Ipovolemia

Si parla di ipovolemia in presenza di una riduzione del volume di sangue circolante nell’organismo.

Questa condizione può essere dovuta a fattori come emorragie o perdite di fluidi corporei, per esempio in seguito a diarrea, vomito o sudorazione eccessiva. Tra le cause anche gravi ustioni, diuretici o scarsa assunzione di liquidi.

Inizialmente il soggetto colpito avvertirà secchezza della bocca, del naso e di altre mucose. La pelle andrà incontro a una perdita di elasticità e calerà la produzione di urine.

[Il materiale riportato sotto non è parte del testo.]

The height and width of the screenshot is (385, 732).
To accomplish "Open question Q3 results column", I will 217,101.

A lungo andare, se la condizione non viene trattata, si può arrivare a shock ipovolemico, quando cioè si è perso un quinto del volume di sangue. A questo punto possono aversi sudori freddi, pallore, accelerazione del respiro e del battito cardiaco, debolezza, ansia, confusione e perdita dei sensi.

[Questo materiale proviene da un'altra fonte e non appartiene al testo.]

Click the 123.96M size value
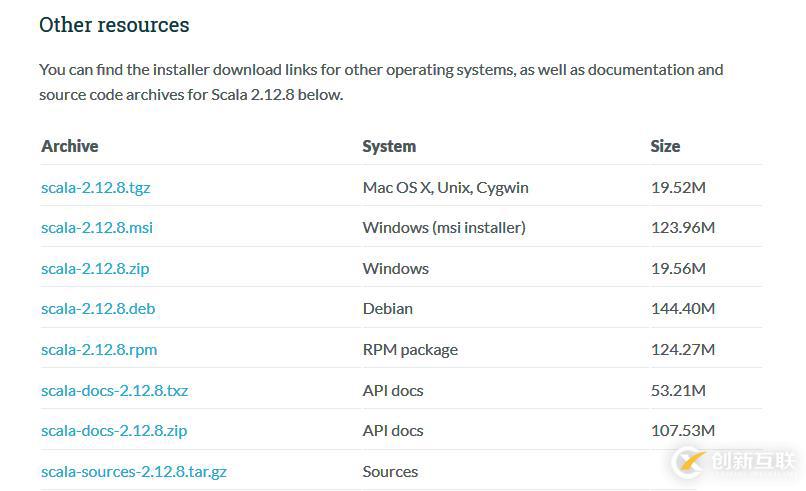The image size is (806, 491). [683, 227]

Quali malattie possono essere associate all’ipovolemia?

Le patologie che si possono associare a questa condizione sono:

  • Aneurisma aortico
  • Dengue
  • Diabete
  • Diabete insipido
  • Ebola
  • Emorragie interne
  • Gravidanza ectopica
  • Insufficienza renale
  • Insufficienza surrenalica
  • Malaria
  • Morbo di Addison
  • Pancreatite
  • Peritonite
  • Sepsi
  • Shock settico
  • Ulcera duodenale
  • Ulcera gastrica
  • Ulcera peptica
  • Ustioni
  • Varici esofagee

Si ricorda che questo non è un elenco esaustivo e che è meglio consultare il medico in caso di persistenza dei sintomi.

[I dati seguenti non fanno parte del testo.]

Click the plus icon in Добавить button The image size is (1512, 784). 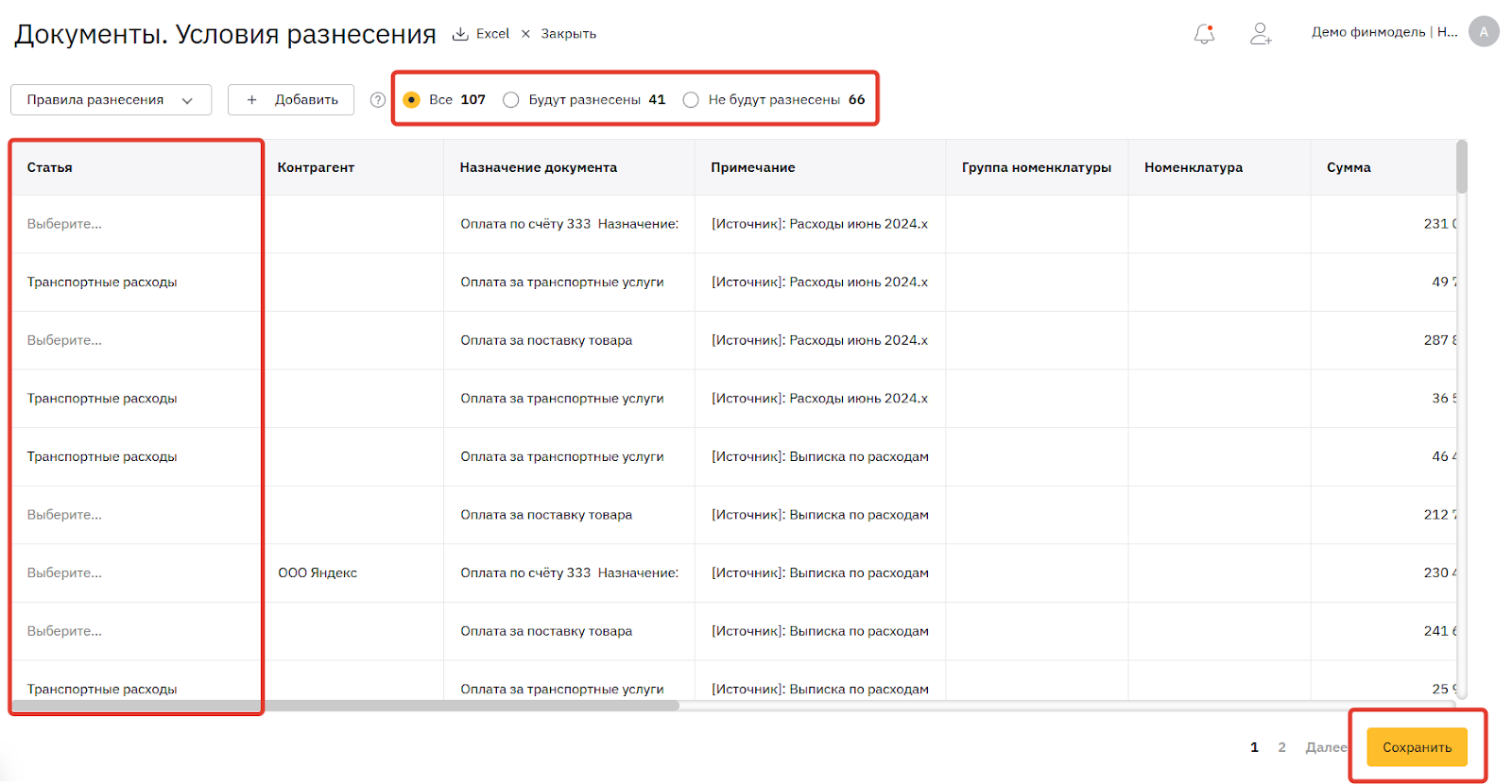(x=251, y=100)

Cosa fare in caso di ipovolemia?

L’ipovolemia può essere più o meno grave. Per il suo possono essere sufficienti flebo a base di zuccheri o di soluzioni saline, mentre in altri casi bisogna ricorrere a trasfusioni di plasma, di piastrine, di globuli rossi o di crioprecipitati contenenti fibrinogeno.

In caso di shock ipovolemico occorre chiamare tempestivamente i soccorsi, è un’emergenza medica che richiede un intervento immediato.